JCDR - Register at Journal of Clinical and Diagnostic Research
Journal of Clinical and Diagnostic Research, ISSN - 0973 - 709X
Nutrition Section DOI : 10.7860/JCDR/2015/11867.5728
Year : 2015 | Month : Mar | Volume : 9 | Issue : 3 Full Version Page : KC01 - KC04

A Randomized Double-blind Controlled Trial of Lactobacillus acidophilus Plus Bifidobacterium bifidum versus Placebo in Patients with Hypercholesterolemia

Sanguansak Rerksuppaphol1, Lakkana Rerksuppaphol2

1Faculty, Department of Paediatrics, Faculty of Medicine, Srinakharinwirot University, Thailand.
2Faculty, Department of Preventive Medicine, Faculty of Medicine, Srinakharinwirot University, Thailand.


NAME, ADDRESS, E-MAIL ID OF THE CORRESPONDING AUTHOR: Dr. Sanguansak Rerksuppaphol, Faculty, Department of Paediatrics, Faculty of Medicine, Srinakhariwirot University, Nakorn Nayok-26120, Thailand.
E-mail: sanguansak_r@hotmail.com
Abstract

Background: Hypercholesterolemia is a major risk factor for cardiovascular disease. Not all patients respond well to traditional cholesterol lowering medications. Probiotics have been evaluated for their cholesterol-lowering effects in humans with variable results. This study was performed to evaluate the efficacy of two probiotics in lowering the serum cholesterol of hypercholesterolemic patients.

Materials and Methods: A randomized double-blind controlled trial was conducted comparing placebo to Lactobacillus acidophilus plus Bifidobacterium bifidum in patients diagnosed with hypercholesterolemia. Placebo or probiotic capsules were taken three times daily for six weeks. Pre- and post-treatment total cholesterol (TC), HDL-cholesterol (HDL-C), LDL-cholesterol (LDL-C) and triglyceride (TG) levels and demographic parameters of the two groups were compared.
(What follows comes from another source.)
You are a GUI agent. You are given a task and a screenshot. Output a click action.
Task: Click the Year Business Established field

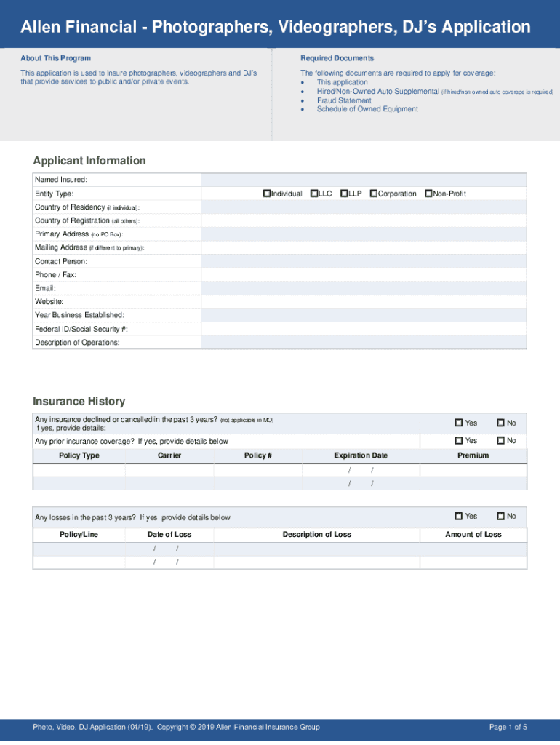point(364,315)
From a total of 70 participants, 64 completed the assigned treatment (31 in probiotics group and 33 in the control group).The two treatment groups were matched for age, sex, weight, height, BMI, waist and hip circumferences, and blood pressure.

Results: Baseline evaluation revealed no difference between the probiotics group and control group levels of TC, HDL-C, LDL-C and TG. TC levels in the probiotics group decreased during treatment (237.2 vs. 212.7 mg/dL, p<0.05). TC and LDL-C levels in the control group increased significantly from their baseline levels during treatment. TC (212.7 vs 252.8 mg/dL, p<0.001), HDL-C (52.0 vs 59.1 mg/dL, p=0.04) and LDL-C (153.9 vs 182.1 mg/dL, p<0.01) levels in the probiotics group were significantly lower at the end of treatment than the corresponding levels in the control group.

Conclusion: A combination of Lactobacillus acidophilus and Bifidobacterium bifidum decreased serum total cholesterol, LDL-cholesterol and HDL-cholesterol levels in hypercholesterolemic patients over a six week period. There was no effect on serum triglyceride or fasting blood glucose levels.

Keywords

Introduction

Hypercholesterolemia is a major risk factor for coronary artery disease and myocardial infarction [1,2]. Recent recommendations for lowering blood cholesterol include dietary management, behavioural modifications, exercise and medications [3,4]. These measures are not always effective in controlling blood cholesterol levels. Some measures, such as pharmacological treatment, can be associated with adverse side effects [5].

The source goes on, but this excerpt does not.